Leaders, here are 46 ways you might be doing it wrong.

Updated: Nov 5, 2019

I have spent thousands of hours researching admirable (and horrible) leaders. It is amazing (and terrifying) to see the endless impacts a leader has on his/her team members, most often without even knowing it.


In the software industry, it is especially vital to focus on developer engagement - this means working tenaciously to ensure people are happy, excited, and motivated. However, I believe this advice applies to leaders across all industries.


I wrote this list of what (not) to do - hopefully some will resonate with you!


If you leave and the vision dies, you're doing it wrong. 

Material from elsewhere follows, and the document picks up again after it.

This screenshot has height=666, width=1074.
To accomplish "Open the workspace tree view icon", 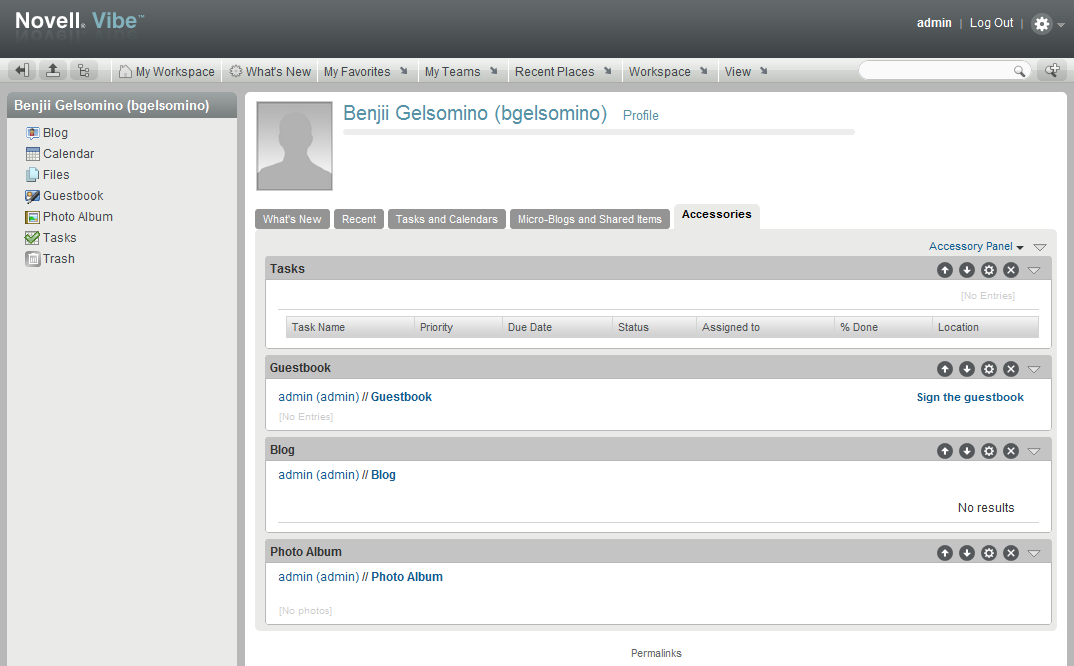I will tap(84, 70).
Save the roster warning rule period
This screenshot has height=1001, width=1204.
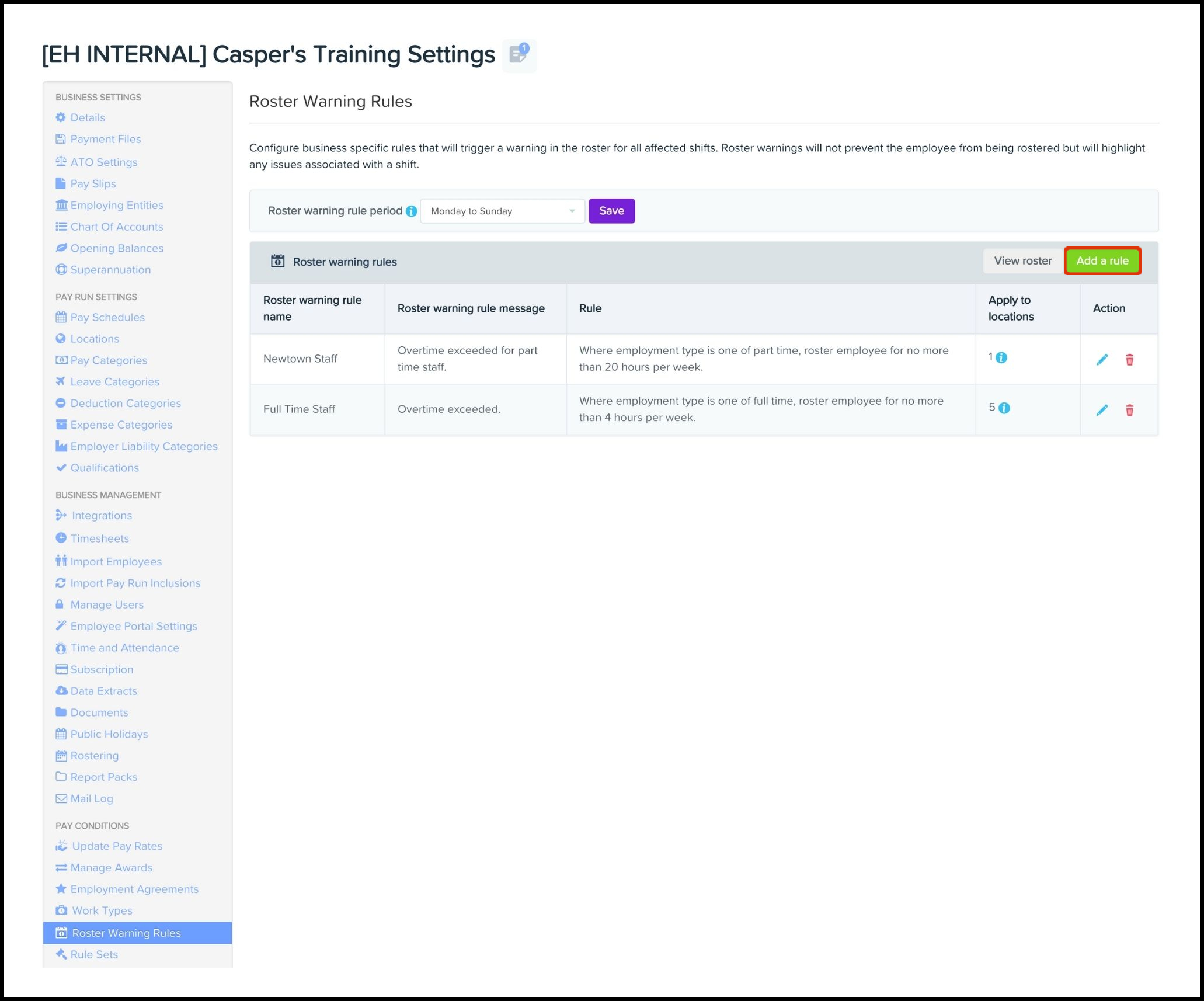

If team members are afraid to share their open and honest feedback with you, you're doing it wrong.


If you avoid feedback situations because they make you feel uncomfortable, you're doing it wrong. 


If you aren't working tirelessly to remove blockers that prevent people from making progress towards professional and personal goals, you're doing it wrong.


If your 1:1s start with "do you have an update on…" you're doing it wrong. 


If you 1:1s DON'T include "what can I help you with?" you're doing it wrong.


If you sense there are interpersonal issues on the team and you don't take responsibility to bring it up and resolve it, you're doing it wrong.


If someone on the team has a negative attitude that is rubbing off on other team members and you don't address it, you're doing it wrong.


If you ever devalue people in the process of delivering a solution, you're doing it wrong.


If you ever find yourself abstracting to non-human characteristics or behaviors when dealing with humans, you're doing it wrong. 


If you are only defining an Engineer's value by the number of code commits or lines of code, you're doing it wrong.


 If you refer to people as resources, and move them around as they are, you're doing it wrong. 


If you don't address low performers, you're doing it wrong.


If you hold on to your best team members and knowingly allow them to outgrow their environment, you're doing it wrong. 


If you are giving feedback that ISN'T framed in context, genuine, timely, specific, and actionable, you're doing it wrong.


If you aren't giving feedback AT ALL, you're doing it wrong. 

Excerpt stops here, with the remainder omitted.